Oftentimes people are dying while we live about them, amongst them, in front of them. Oftentimes people are almost dead when I meet them, thus the meeting is quite one sided. Oftentimes people die on the ward – families request this more often than you would think. I have not yet seen the exact moment when this happens, nor do I really believe that death happens in any one moment; I take it to be more like a process, a steady progression in gradual increments towards the place where change ceases.
Every morning that I work the ward I have a stroke list, of all the patients currently on the ward, which I use to keep track of who needs testing and who to leave alone, for a multitude of reasons. Some health related; it’s bad practice to test someone who is medically unfit, as their cognition is unlikely to be at a post-stroke baseline if their body unwell. Some behaviour related; understandably, people become disoriented, confused, agitated, aggressive even, when living on a ward, and in these situations it is also bad practice to attempt testing. Then some are deemed ‘inappropriate’ because the patient is categorised as End Of Life. Is the official reason because we are respecting their last days living or is it an acknowledgement that investigation will be fruitless no matter what? I have never asked.

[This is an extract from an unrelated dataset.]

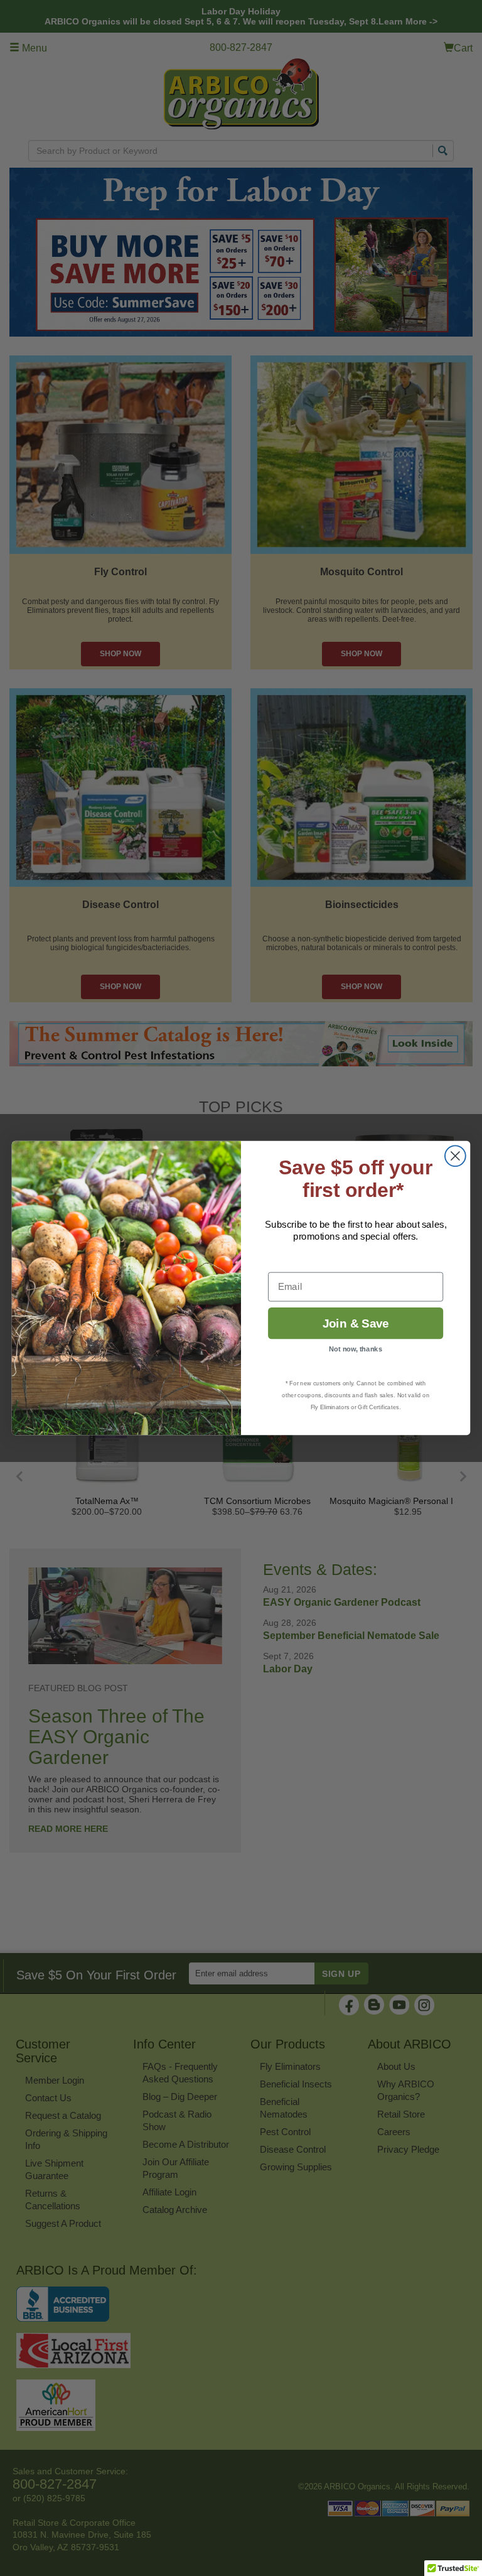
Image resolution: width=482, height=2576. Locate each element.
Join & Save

Tacked on to that is sometimes ‘Last Days of Life’, in which all medical efforts are palliative and geared towards promoting comfort, rather than on improving health. It all makes sense and it is kind and it is right, but it still strikes me, strikes me and moves me and is still.
When death is far away, as it usually always is, it can become magical, unreachable, inconceivable; it can be poetic it can be beautiful even – it can be a brutal and black full stop and it can be a golden question mark and it can be a long night and it can be a final and free morning.
When death is an old and tired human tucked away in a side room staring into the walls – it loses all external qualities. Death suddenly just is. Just a part of life on the ward; make the sure paperwork is done, make sure the family is informed, make sure no one bothers this dying human while they are busy making death.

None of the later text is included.